— Task brief —
Return the data below in full and exactly, except that the pictures are dropped.

— Records for processing —
###
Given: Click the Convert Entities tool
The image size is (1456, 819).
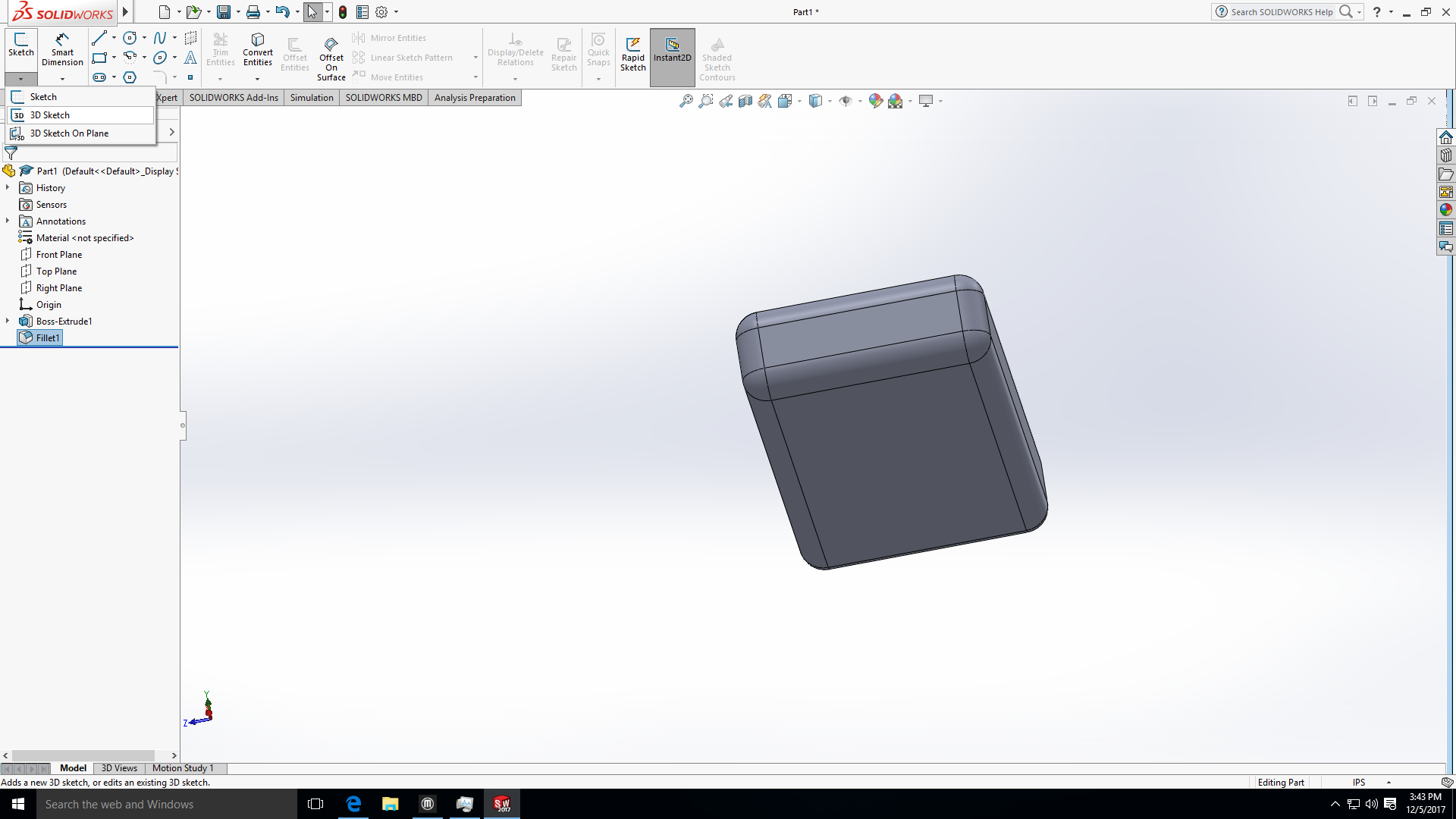Looking at the screenshot, I should coord(257,49).
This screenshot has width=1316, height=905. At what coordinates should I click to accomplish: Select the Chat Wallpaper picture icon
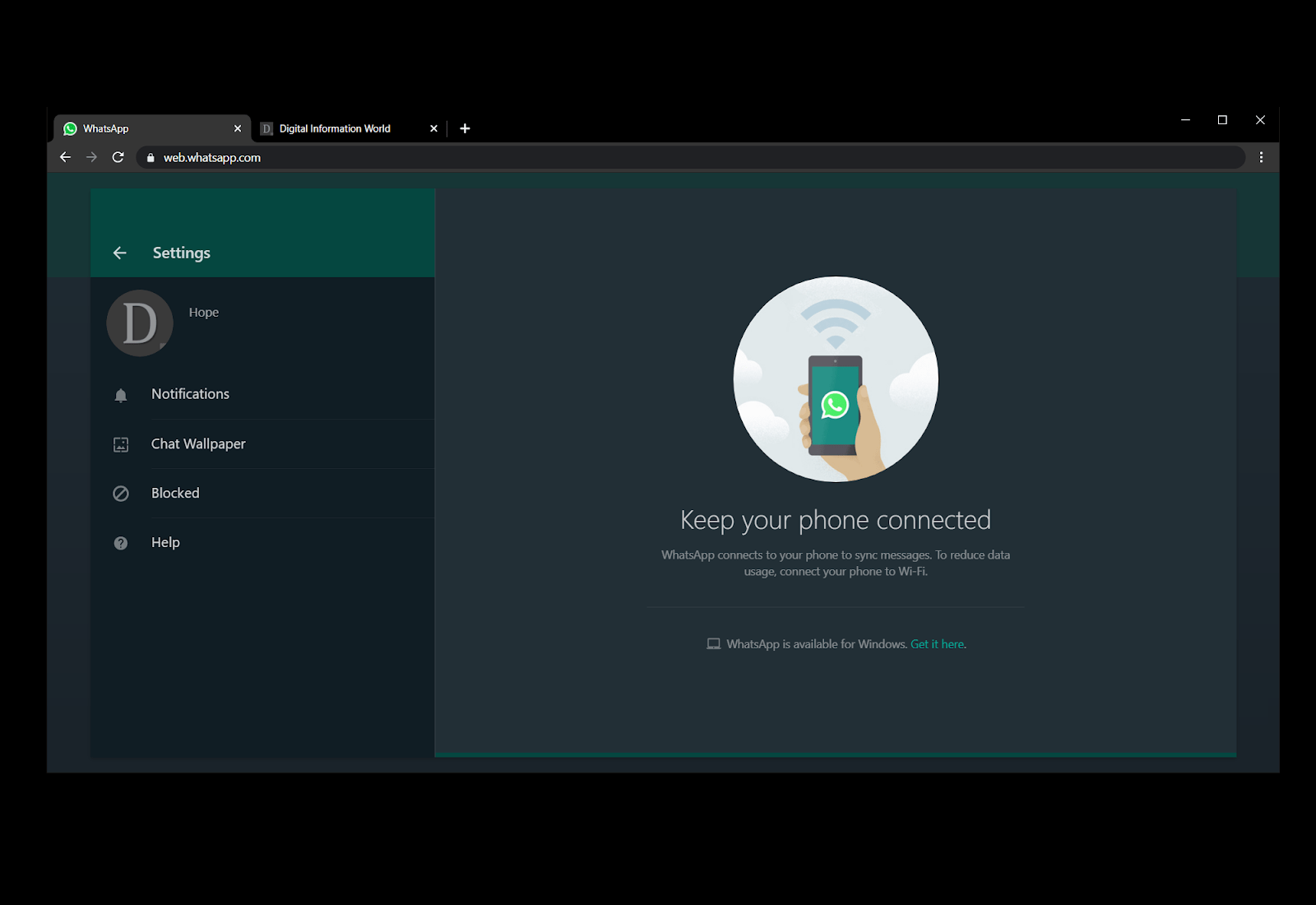pos(121,443)
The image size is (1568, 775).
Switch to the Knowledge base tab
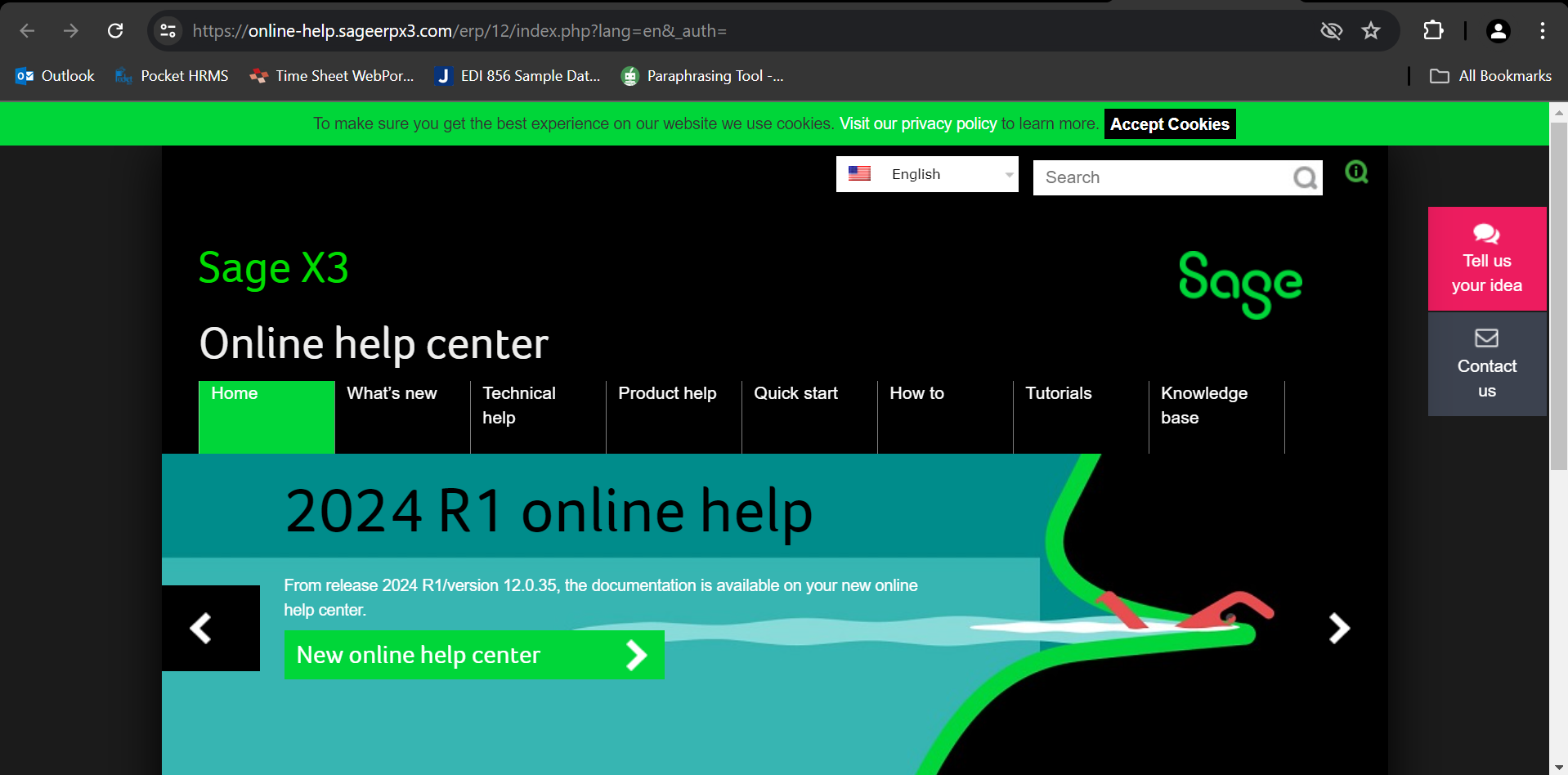(1203, 405)
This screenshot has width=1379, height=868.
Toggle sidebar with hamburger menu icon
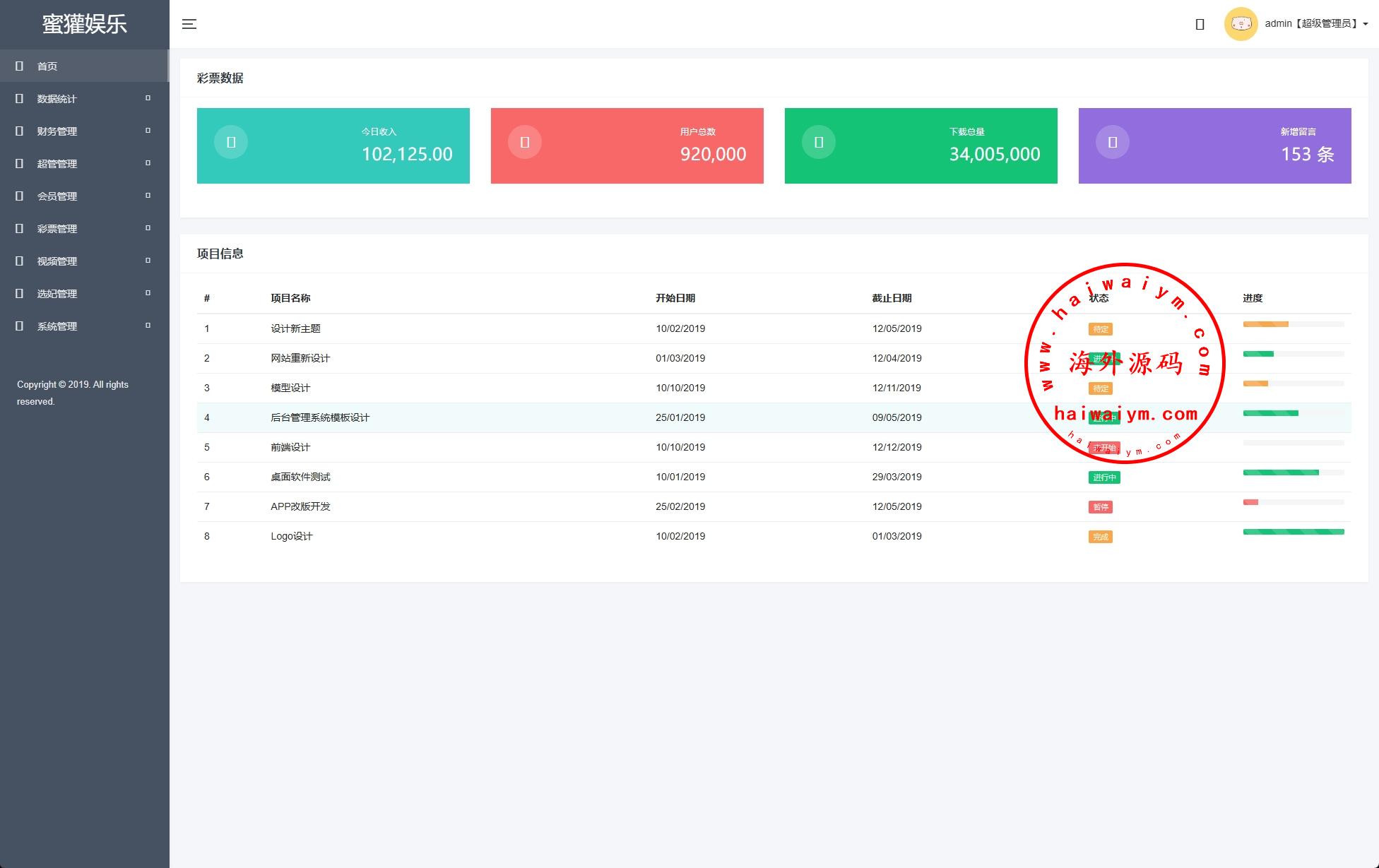[x=189, y=24]
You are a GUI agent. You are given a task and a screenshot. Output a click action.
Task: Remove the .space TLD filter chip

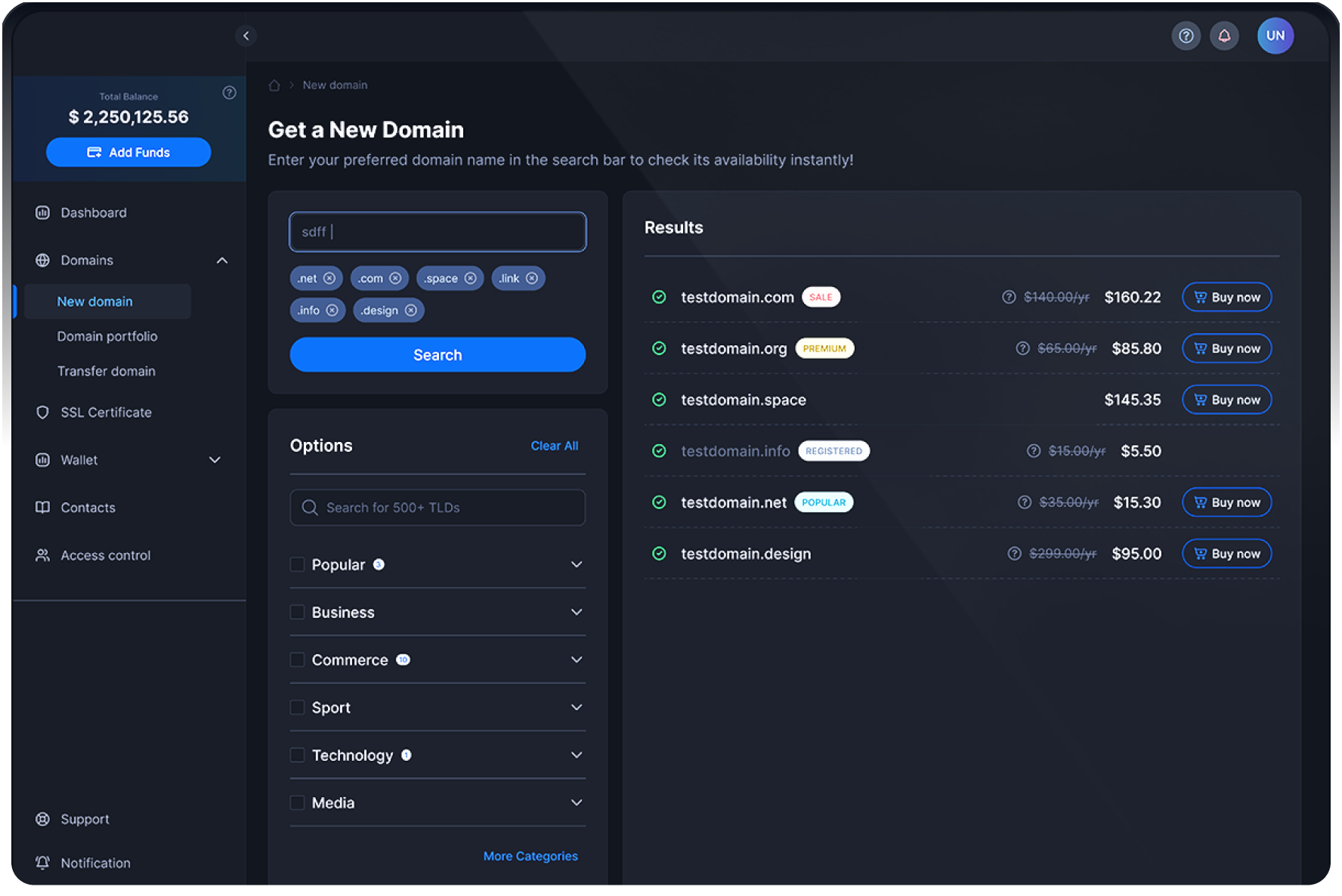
###
— Response to this task —
Given: Click the Convert Entities tool
The image size is (1456, 819).
Looking at the screenshot, I should coord(257,49).
This screenshot has width=1316, height=905. At what coordinates should I click to accomplish: Select the Chat Wallpaper picture icon
pos(121,443)
The image size is (1568, 775).
Switch to the Knowledge base tab
(1203, 405)
This screenshot has width=1379, height=868.
Toggle sidebar with hamburger menu icon
[x=189, y=24]
You are a GUI agent. You are given a task and a screenshot. Output a click action.
Task: Remove the .space TLD filter chip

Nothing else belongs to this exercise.